*What to do:*
(a) Using the Wallace v. Jaffree excerpt, decide whether each statement agrees with it: (i) the Supreme Court sided with the father's claim; (ii) Justice O'Connor joined the opinion of the Court; (iii) the bill that became § 16-1-20.1 was sponsored by Senator Donald Holmes. Answer yes or no for each, quoting the words from the excerpt that settle it.
(b) Copy out the part of the records that opens with the line containing "Task: Tap the Wi-Fi status icon" and runs through the end of the records. Leave out the pictures.

Wallace v. Jaffree, 472 U.S. 38 (1985)

A father brought suit on behalf of his children, claiming that a one-minute period of silence for "meditation or voluntary prayer" in public school violated the Establishment Clause of the First Amendment. The Supreme Court agreed.

STEVENS, J., delivered the opinion of the Court, in which BRENNAN, MARSHALL, BLACKMUN, and POWELL, JJ., joined. POWELL, J., filed a concurring opinion. O’CONNOR, J., filed an opinion concurring in the judgment. BURGER, C. J., WHITE, J., and REHNQUIST, J., filed dissenting opinions.

OPINION: JUSTICE STEVENS delivered the opinion of the Court.

... [T]he narrow question for decision is whether § 16-1-20.1, which authorizes a period of silence for "meditation or voluntary prayer," is a law respecting the establishment of religion within the meaning of the First Amendment.

...

The sponsor of the bill that became § 16-1-20.1, Senator Donald Holmes, inserted into the legislative record—apparently without dissent—a statement indicating that the legislation was an "effort to return voluntary prayer" to the public schools. Later Senator Holmes confirmed this purpose before the District Court. In response to the question whether he had any purpose for the legislation other than returning voluntary prayer to public schools, he stated [no].

The unrebutted evidence of legislative intent contained in the legislative record and in the testimony of the sponsor of § 16-1-20.1 is confirmed by a consideration of the relationship between this statute and the two other measures that were considered in this case. The District Court found that the 1981 statute and its 1982 sequel had a common, nonsecular purpose. The wholly religious character of the later enactment is plainly evident from its text. When the differences between § 16-1-20.1 and its 1978 predecessor, § 16-1-20, are examined, it is equally clear that the 1981 statute has the same wholly religious character.

*The input:*
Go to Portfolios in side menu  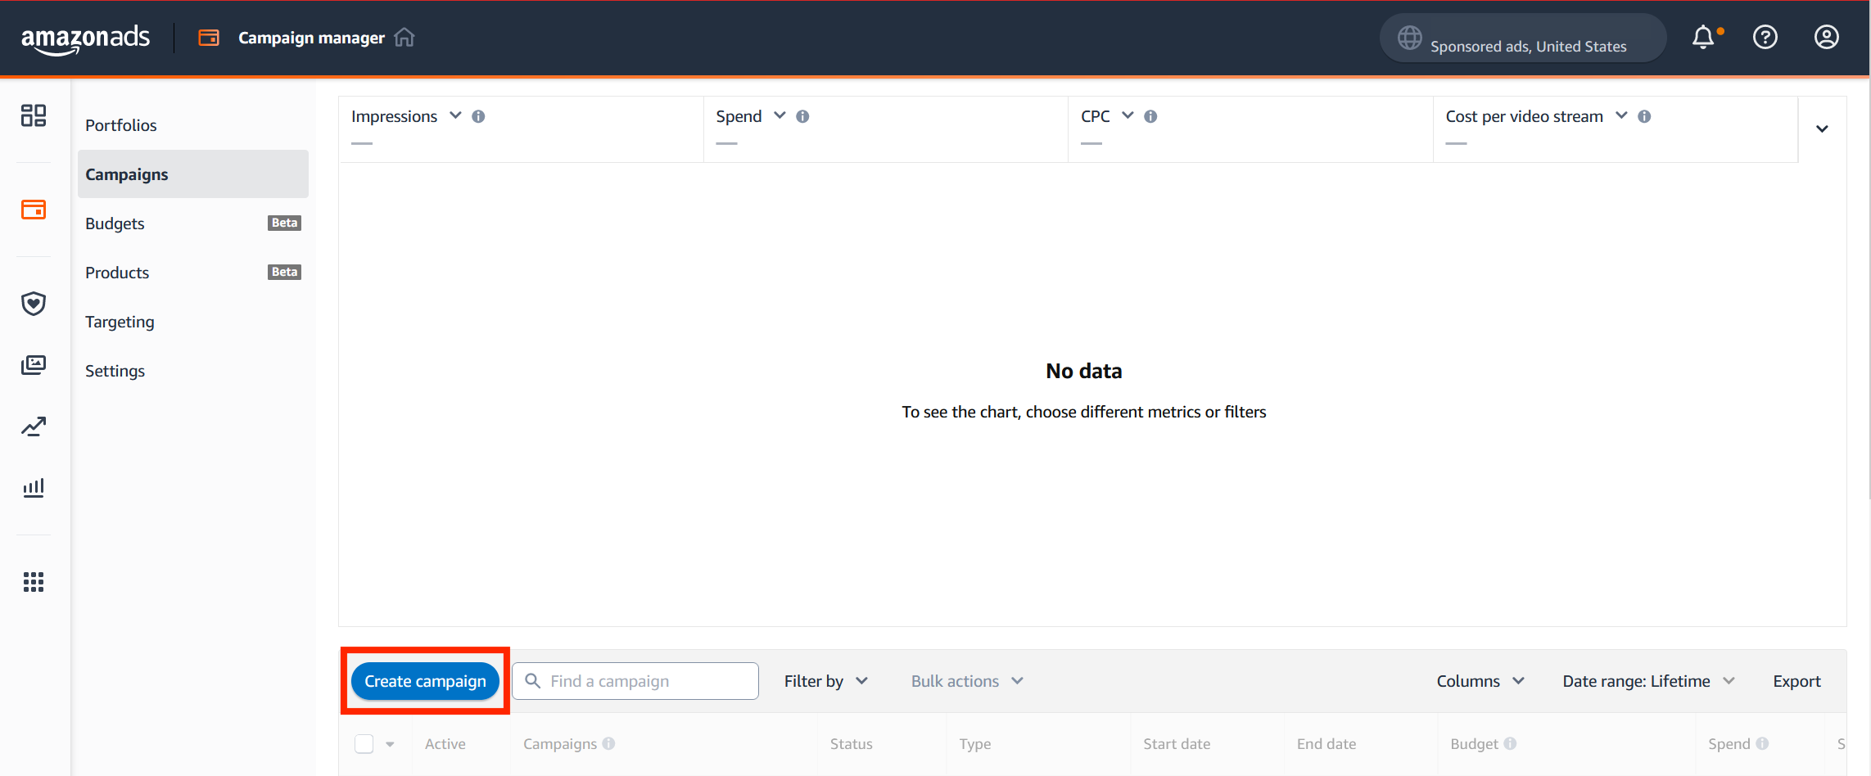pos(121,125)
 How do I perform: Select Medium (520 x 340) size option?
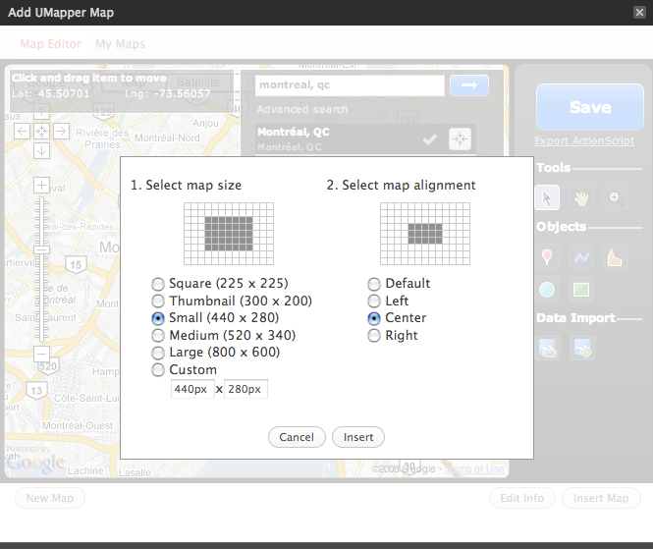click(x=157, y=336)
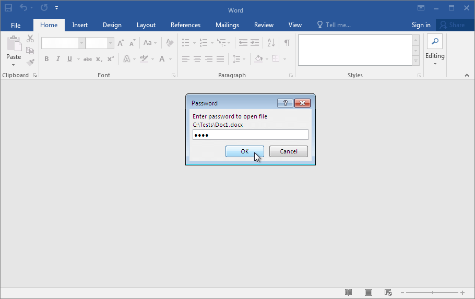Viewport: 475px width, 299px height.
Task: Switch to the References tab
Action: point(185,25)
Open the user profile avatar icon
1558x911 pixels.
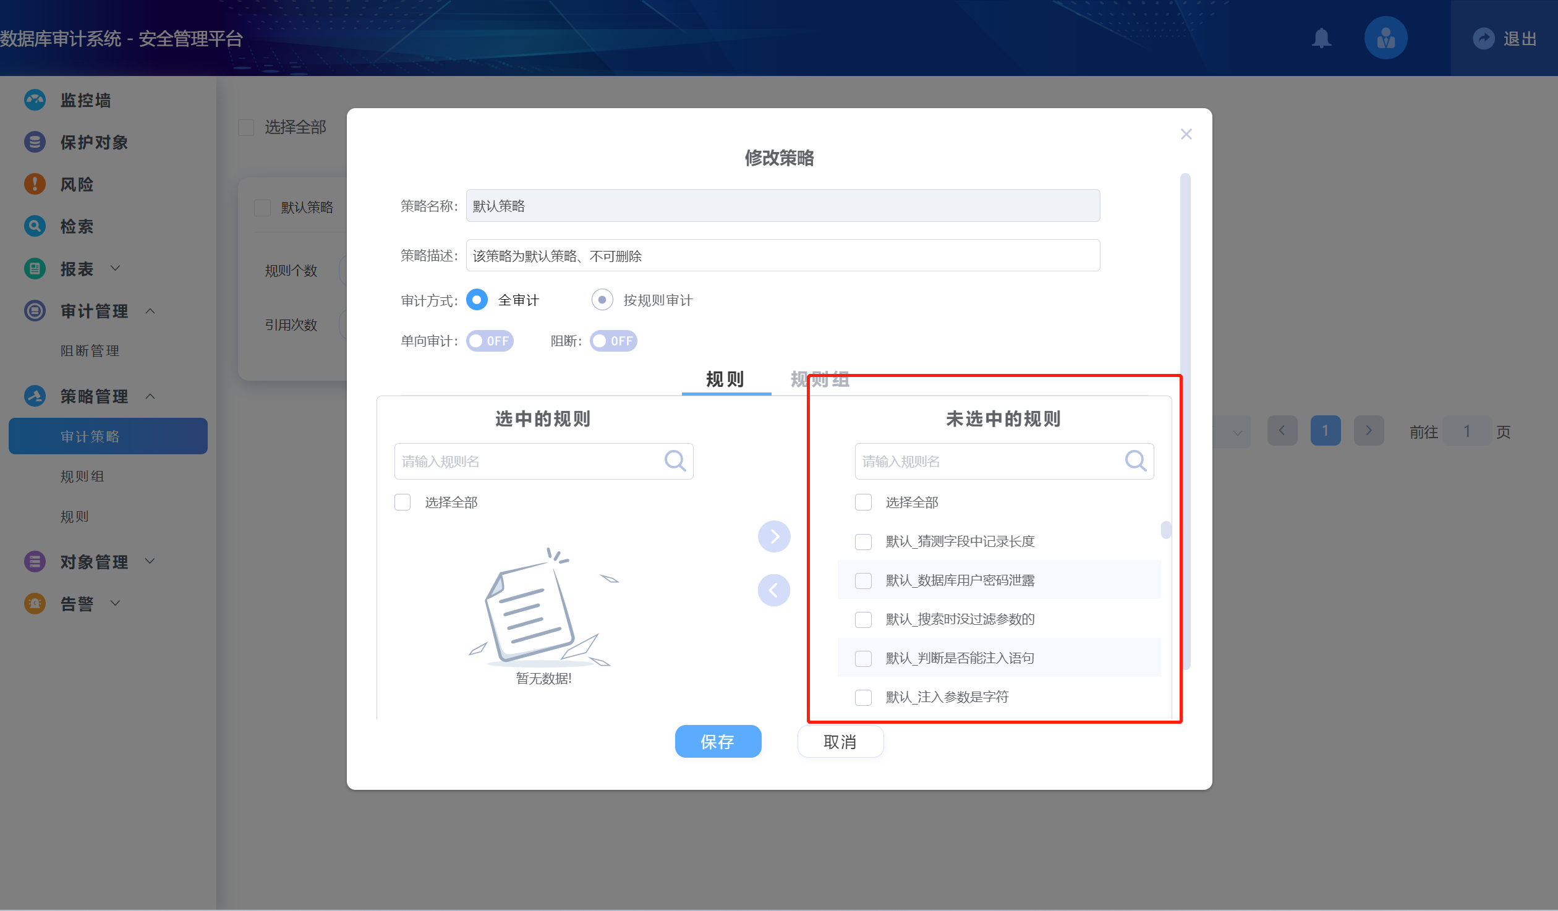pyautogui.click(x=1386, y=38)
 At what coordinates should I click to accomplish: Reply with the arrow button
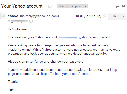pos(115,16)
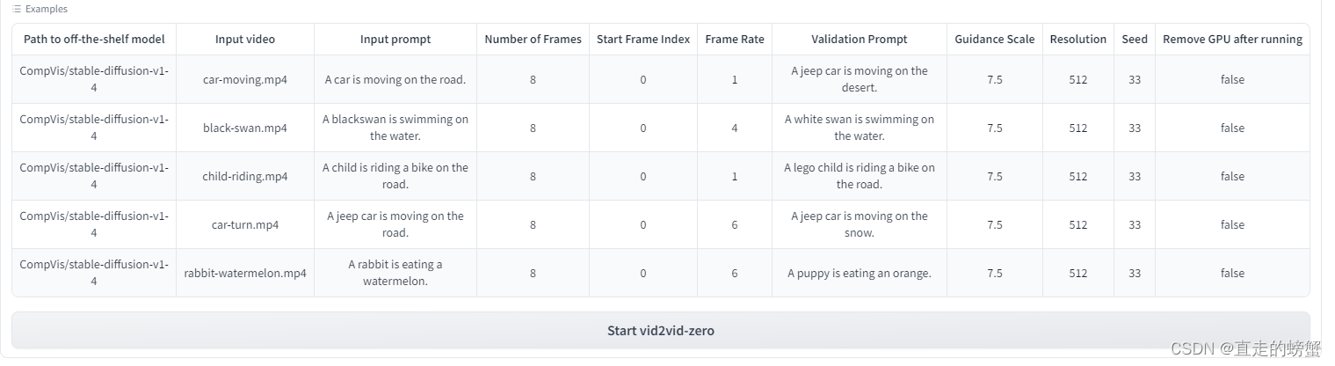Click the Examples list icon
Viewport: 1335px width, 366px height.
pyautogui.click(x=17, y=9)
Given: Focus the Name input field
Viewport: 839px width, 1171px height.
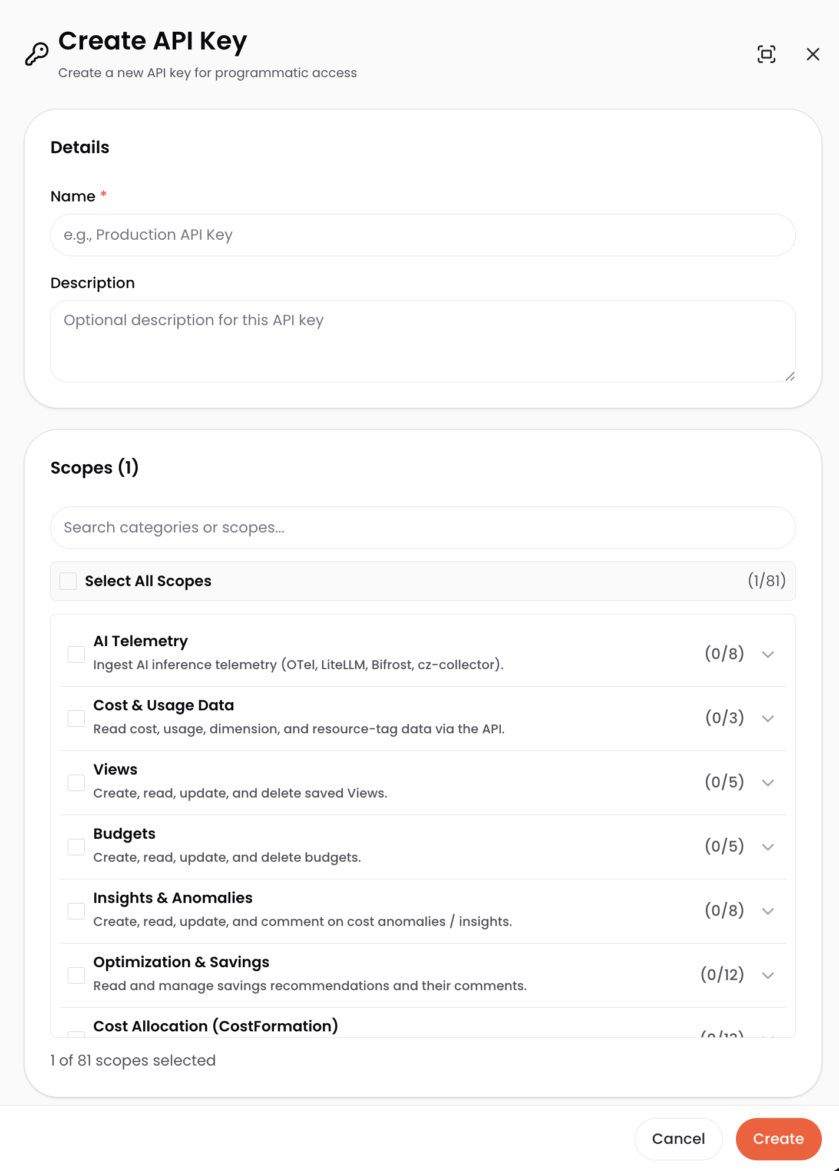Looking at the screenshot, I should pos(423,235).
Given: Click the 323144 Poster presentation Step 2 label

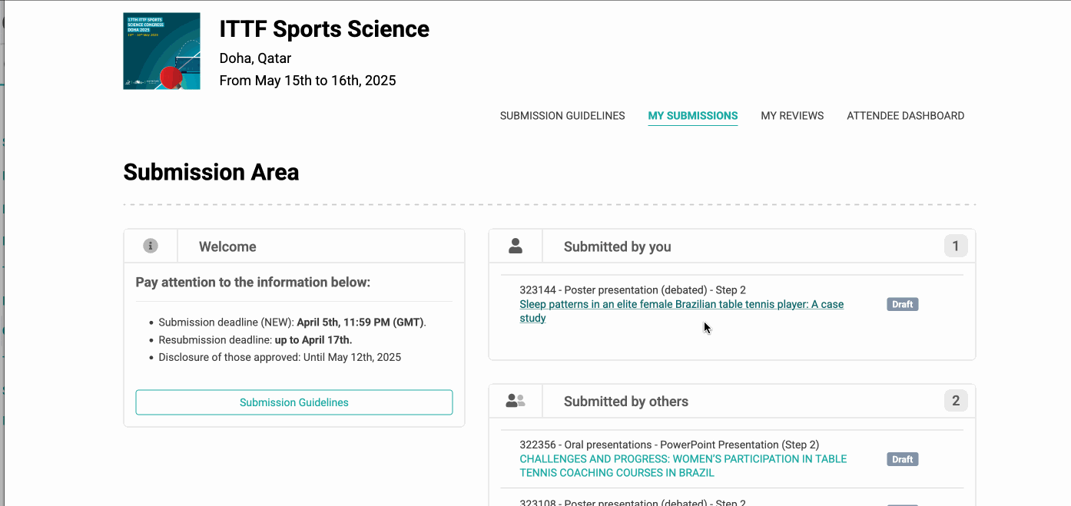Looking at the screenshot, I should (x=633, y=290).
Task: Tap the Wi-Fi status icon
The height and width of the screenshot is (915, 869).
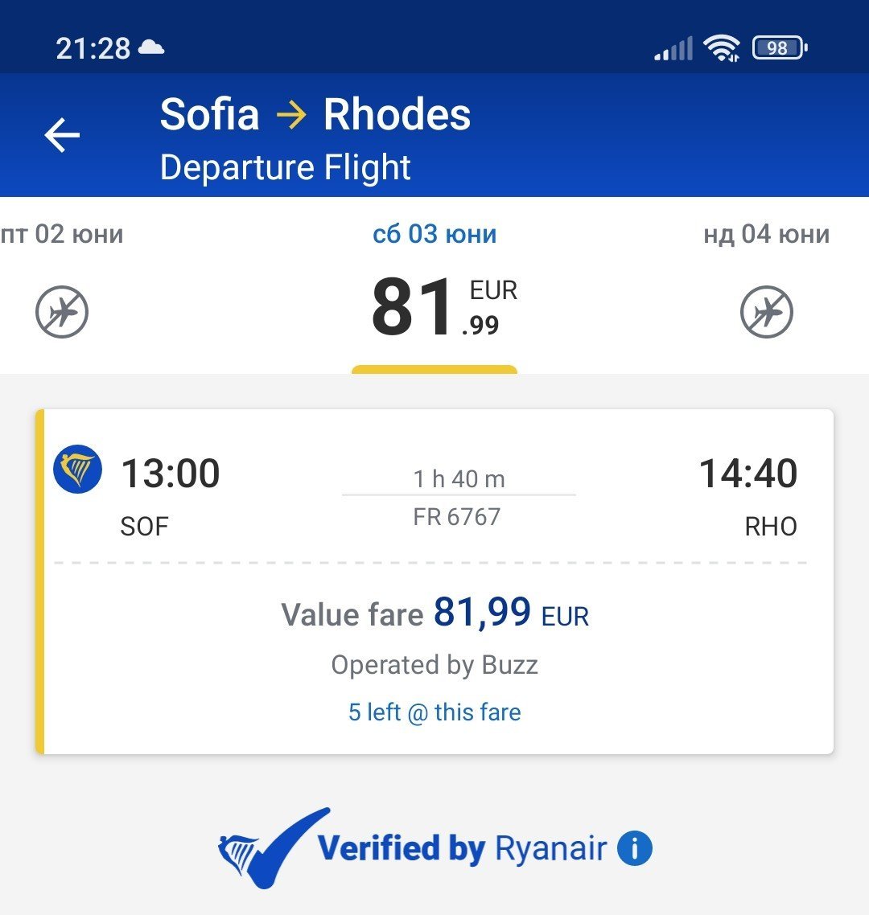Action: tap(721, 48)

*Responses in order:*
(a)
(i) Yes: "The Supreme Court agreed."
(ii) No: "O’CONNOR, J., filed an opinion concurring in the judgment."
(iii) Yes: "The sponsor of the bill that became § 16-1-20.1, Senator Donald Holmes"

(b)
Task: Tap the Wi-Fi status icon
The height and width of the screenshot is (915, 869).
Action: tap(721, 48)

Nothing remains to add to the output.